Exercice écrit:
D'après le texte sur l'ouverture de la session extraordinaire de novembre, combien de voix M. Casimir-Périer a-t-il obtenues lors de l'élection du président provisoire de la Chambre ?

Texte proposé:
○ ○ ○ ○ ○ ○ ○

Tout eût été pour le mieux, si ces ministres par persuasion avaient gardé
pour eux le secret des délibérations du Conseil, au lieu de faire connaitre à
leurs amis leurs intentions de retraite. Conformément aux règles du régime
parlementaire et aux usages, un ministre est en fonctions et il est
responsable devant le Parlement, tant qu'il n'a pas donné sa démission. Or,
aucune démission n'avait été donnée de façon ferme, le jour où s'ouvrit la
session extraordinaire, le 14 Novembre. L'ouverture
de la session fut précédée de la cessation de la longue grève des mineurs du
Pas-de-Calais, de la courte grève des employés des tramways de Marseille, événements
qui semblaient consolider encore la situation du Cabinet. La veille, M. Lozé,
ancien préfet de police, avait été nommé ambassadeur de France à Vienne. Le
premier acte de la nouvelle Chambre fut l'élection de son président
provisoire M. Casimir-Périer réunit 295 voix contre 195 à M. Henri Brisson.
Le 18 Novembre, après la validation de la moitié plus un des députés et
l'élection du Bureau définitif, le président du Conseil prit la parole pour lire
une Déclaration, ou plutôt un programme, c'est trop dire, un sommaire des
travaux qui s'imposaient à la Chambre. Dès que cette lecture est achevée, MM.

○ ○ ○ ○ ○ ○ ○

Données fournies:
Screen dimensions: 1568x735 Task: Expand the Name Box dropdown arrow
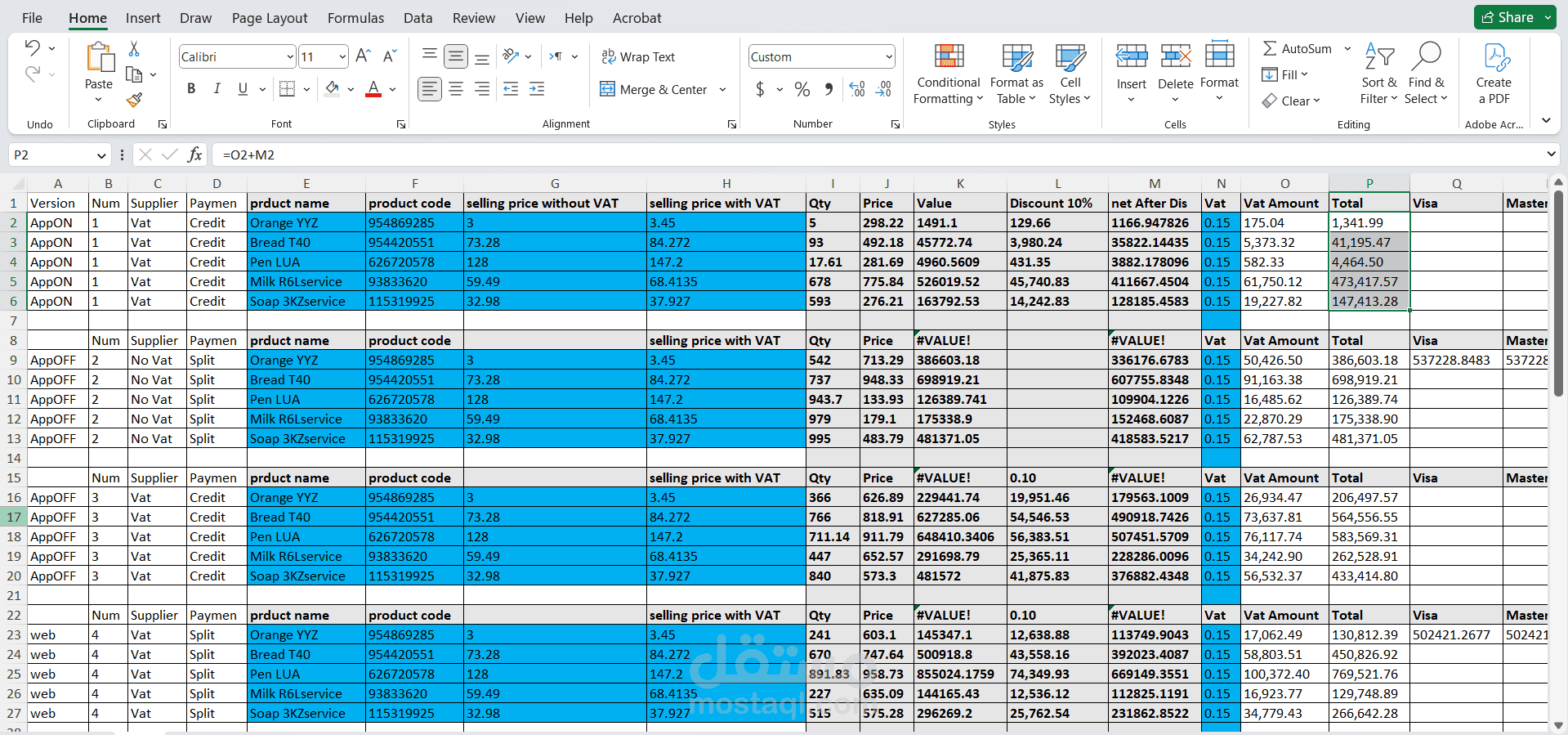click(101, 155)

○ ○ ○ ○ ○ ○ ○

Corrigé:
M. Casimir-Périer a obtenu 295 voix, contre 195 à M. Henri Brisson.